▸ Text
━━━━━━━━━━━━━━━━

But very often, anything that’s not part of a church or a recovery community has alcohol involved, and I don’t know what that’s about. It just is, at least culturally speaking, here in the United States. For women, we have our own struggles socializing in different ways, but I find that it’s easier for women to strike up conversations and hang out with other women without there being this taboo, so to speak, about whether or not we’d be interested in them romantically speaking.
For sex specifically, the majority of people have a good and healthy sex life. The definition of that, of course, is gonna vary from person to person. People in recovery though, are no different as sexuality is an inherent part of who we are.
I wanna describe the three different kinds of sexual experiences that I’m talking about when it comes to people in recovery. Intimate sex and casual sex, and then impulsive sex. Intimate sex Is sex for the purpose of intimacy, to deepen a relationship, to connect as an expression of feelings in that relationship. Whether it’s a short-term relationship or long-term relationship, or married or whatever that’s the point of intimate sex.
When I talk about casual sex, I don’t mean it in the way of where it’s dirty or wrong. What I’m talking about is when people who are adults choose to engage in sexual activity that is consensual and with clear boundaries. and sober in terms of being not intoxicated.
When people are intoxicated that’s a different story, and I’m not saying that you can’t have good, healthy drunken sex with somebody. I think there probably are these experiences, but I’m talking about more generalities.
Impulsive sex I am classifying as a decision to have sex that is satisfaction to an urge related to substances. I’m gonna go out, I’m gonna get lit and I’m gonna hook up with somebody, or I’m gonna get high and I’m gonna go have sex to enhance the high.
This is more about frantic, driven, need to fulfill an urge. Typically isn’t gonna be the best sex because we’re talking about people who are not totally in their right mind, not totally present, not able to take in all of the things that are happening around them in a way that they’re gonna be able to participate in and remember later.

━━━━━━━━━━━━━━━━

Dataset entries
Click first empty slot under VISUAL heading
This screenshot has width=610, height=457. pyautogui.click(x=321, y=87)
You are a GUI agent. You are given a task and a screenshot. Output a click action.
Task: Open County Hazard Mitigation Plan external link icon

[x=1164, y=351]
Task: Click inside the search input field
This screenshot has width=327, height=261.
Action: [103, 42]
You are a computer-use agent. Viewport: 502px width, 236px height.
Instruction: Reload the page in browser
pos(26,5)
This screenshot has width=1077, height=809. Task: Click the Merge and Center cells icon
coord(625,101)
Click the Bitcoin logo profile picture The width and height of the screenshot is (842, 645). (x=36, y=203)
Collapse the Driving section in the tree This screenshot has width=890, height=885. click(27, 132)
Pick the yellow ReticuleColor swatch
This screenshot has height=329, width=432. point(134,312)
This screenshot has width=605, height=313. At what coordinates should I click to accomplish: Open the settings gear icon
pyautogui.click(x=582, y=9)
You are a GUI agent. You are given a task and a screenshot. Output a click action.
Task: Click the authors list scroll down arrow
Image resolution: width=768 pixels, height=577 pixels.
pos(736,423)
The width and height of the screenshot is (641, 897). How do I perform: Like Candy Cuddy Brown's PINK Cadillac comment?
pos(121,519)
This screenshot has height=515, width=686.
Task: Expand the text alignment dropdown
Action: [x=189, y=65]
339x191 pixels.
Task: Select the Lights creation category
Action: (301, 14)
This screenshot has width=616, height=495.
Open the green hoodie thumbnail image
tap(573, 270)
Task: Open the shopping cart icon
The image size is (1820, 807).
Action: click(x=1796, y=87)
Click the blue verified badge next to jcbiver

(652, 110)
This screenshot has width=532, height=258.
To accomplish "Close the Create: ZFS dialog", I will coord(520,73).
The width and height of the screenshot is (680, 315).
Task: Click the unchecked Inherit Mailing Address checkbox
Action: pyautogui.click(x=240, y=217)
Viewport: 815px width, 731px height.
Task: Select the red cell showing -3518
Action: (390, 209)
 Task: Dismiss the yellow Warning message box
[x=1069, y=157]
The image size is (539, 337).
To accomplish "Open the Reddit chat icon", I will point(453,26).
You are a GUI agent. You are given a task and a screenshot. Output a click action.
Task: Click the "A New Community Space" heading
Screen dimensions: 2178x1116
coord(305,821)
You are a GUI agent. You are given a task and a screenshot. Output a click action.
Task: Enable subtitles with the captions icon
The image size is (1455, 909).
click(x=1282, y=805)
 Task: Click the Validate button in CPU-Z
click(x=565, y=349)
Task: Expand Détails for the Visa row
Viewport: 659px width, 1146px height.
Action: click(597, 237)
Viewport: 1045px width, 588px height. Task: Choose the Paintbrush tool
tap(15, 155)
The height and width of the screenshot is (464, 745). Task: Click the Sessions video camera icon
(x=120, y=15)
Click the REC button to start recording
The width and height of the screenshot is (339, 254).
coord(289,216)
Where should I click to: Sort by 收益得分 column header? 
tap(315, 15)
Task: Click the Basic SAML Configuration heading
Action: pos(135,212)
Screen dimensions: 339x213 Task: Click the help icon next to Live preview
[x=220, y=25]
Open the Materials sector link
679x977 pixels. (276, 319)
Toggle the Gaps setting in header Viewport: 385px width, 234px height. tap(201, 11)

━━━━━━━━━━━━━━━━

▸ Problem 1
List the kinds of sexual experience that the passage on sex in recovery names for people in recovery.
▸ Problem 2
In the passage on sex in recovery, what conditions define casual sex?
▸ Problem 3
Pick up the passage on sex in recovery after its final sentence and keep writing it.
These rows have no connection to the passage on sex in recovery.

▸ Written response 1
Intimate sex
Casual sex
Impulsive sex

▸ Written response 2
It is sexual activity that adults choose, that is consensual, has clear boundaries, and happens while they are sober rather than intoxicated.

▸ Written response 3
What I’m looking for when someone has a sexual experience is that they were totally present, not dissociated, not checking out in other ways and connected to the person that they are having a sexual experience with. Whether they are the giver or the receiver or both, that they are fully aware and present with that person of who this is, that they’re doing this thing with. When someone is intoxicated, that’s typically not what’s happening. When it’s over and when the intoxication of whatever it is wears off there is the aftermath of that.
When we’re talking about recovery, having sexual experiences that are more of the impulsive kind, even if they’re not driven by substances, can be a precursor to relapse. Having those experiences where someone has a serious drive to do something impulsive and it feeds that impulsive drive.
Addicts and alcoholics and people who are moving into problematic using have those drives, and that’s part of the thing we’re trying to move away from is these fix hits of dopamine, so something that takes not very long to accomplish. So it’s not a deep pleasure in the sense that it lasts a long time. It’s quick, it’s relatively easy to attain, and it satisfies that urge. What happens after that moment is irrelevant because we’re just meeting the need. That is not the same kind of sex that I am suggesting that people in recovery should have, which is a little more planning.
So certainly if they wanna have casual sexual relationships, they can figure out how to do that within their value system. And, within the confines of whatever kind of sexual expression they want to get into, they can do that.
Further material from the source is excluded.